Reading text:
%%
Visual Basic .msg format document convert to .pdf document

Answered Visual Basic .msg format document convert to .pdf document

  • Wednesday, August 08, 2012 8:09 AM
     
     

    Hi guys,

    Recently, I was tasked to convert MSG files to PDF files.

    I was trying to do this without using any 3rd party solution other than the programs included in MSOFFICE.

    This proved easy enough by just  converting the .msg file to html first then converting the html file again to .pdf. However this may be very time consuming if I am trying to convert gigs of of msg files (which I will have to do).

    Is there any way of converting MSG files directly to PDF without any 3rd party app. Or if there isn't one, which 3rd party app will allow me to do this programmatically?

    Any help will be appreciated.

    Thank you very much.

    Regards,

    Zong


    • Edited by Zong_Zofz Wednesday, August 08, 2012 8:27 AM
    •  

All Replies

  • Thursday, August 09, 2012 6:31 AM
    Moderator
     
     

    Hi Zong_Zofz,

    Welcome to the MSDN forum.

    >>I was trying to do this without using any 3rd party solution other than the programs included in MSOFFICE.

    I have no idea about what do you mean” the programs included in MSOFFICE”.  Do you mean that you also don’t use the Office namespace to deal with it? If don’t use Office namespace, I’m afraid that you can hardly to do this, because seldom software can open the .msg files.

    If you can use the Office namespace, a simple way is to SaveAs the msg file to Word file. Use the Word files to covert the PDF files.

    Hope this helps.


    Mark Liu-lxf [MSFT]
    MSDN Community Support | Feedback to us

  • Thursday, August 09, 2012 8:04 PM
     
     Answered Has Code

    See if this is helpful, needs a form with a button and a MultiLine TextBox, also a Reference to Microsoft.Office.Interop.Outlook and Microsoft.Office.Interop.Word - The file I used - "Acronis" was an HTML EMail that they sent me, which I saved as a .msg file

    Option Strict On
    Imports Microsoft.Office.Interop
    Imports System.IO
    Imports Microsoft.Office.Interop.Word
    
    Public Class Form1
        Dim MasterFileName As String = "D:\Acronis"
        Private Sub Button1_Click(sender As System.Object, e As System.EventArgs) Handles Button1.Click
            Dim MSWordExportFilePath As String = MasterFileName & ".pdf"
%%
Raw records:
%%
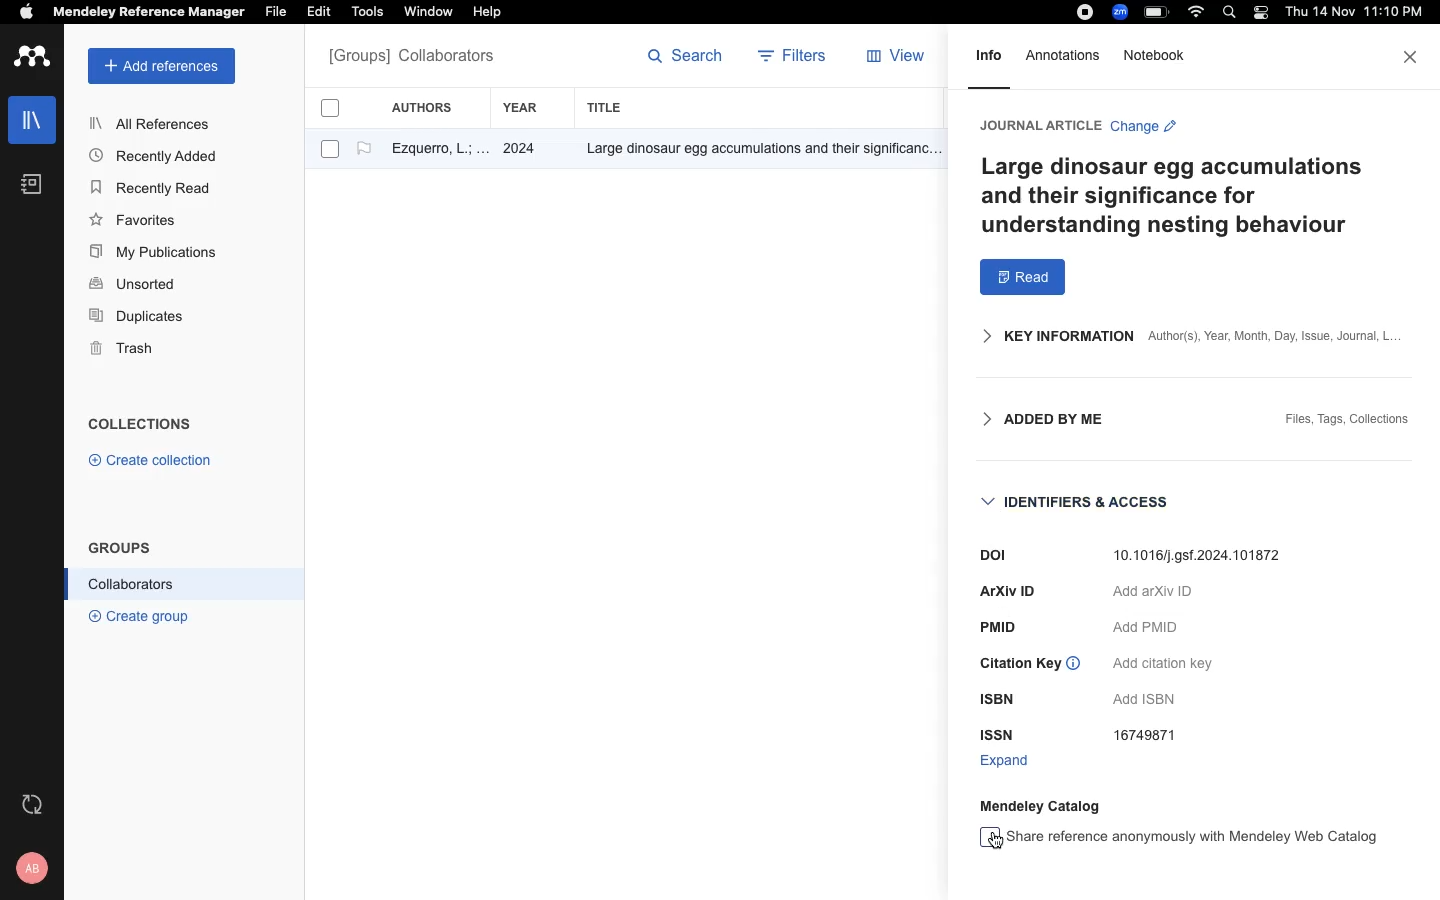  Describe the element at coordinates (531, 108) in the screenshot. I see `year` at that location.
%%
%%
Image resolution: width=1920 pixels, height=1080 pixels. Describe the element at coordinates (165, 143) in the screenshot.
%%
Task requirements: Write out the stretch of the forum thread from "Recently, I was" through "you very much." again, replacing "time consuming" with "slow".

Solution to this problem:
Recently, I was tasked to convert MSG files to PDF files.

    I was trying to do this without using any 3rd party solution other than the programs included in MSOFFICE.

    This proved easy enough by just  converting the .msg file to html first then converting the html file again to .pdf. However this may be very slow if I am trying to convert gigs of of msg files (which I will have to do).

    Is there any way of converting MSG files directly to PDF without any 3rd party app. Or if there isn't one, which 3rd party app will allow me to do this programmatically?

    Any help will be appreciated.

    Thank you very much.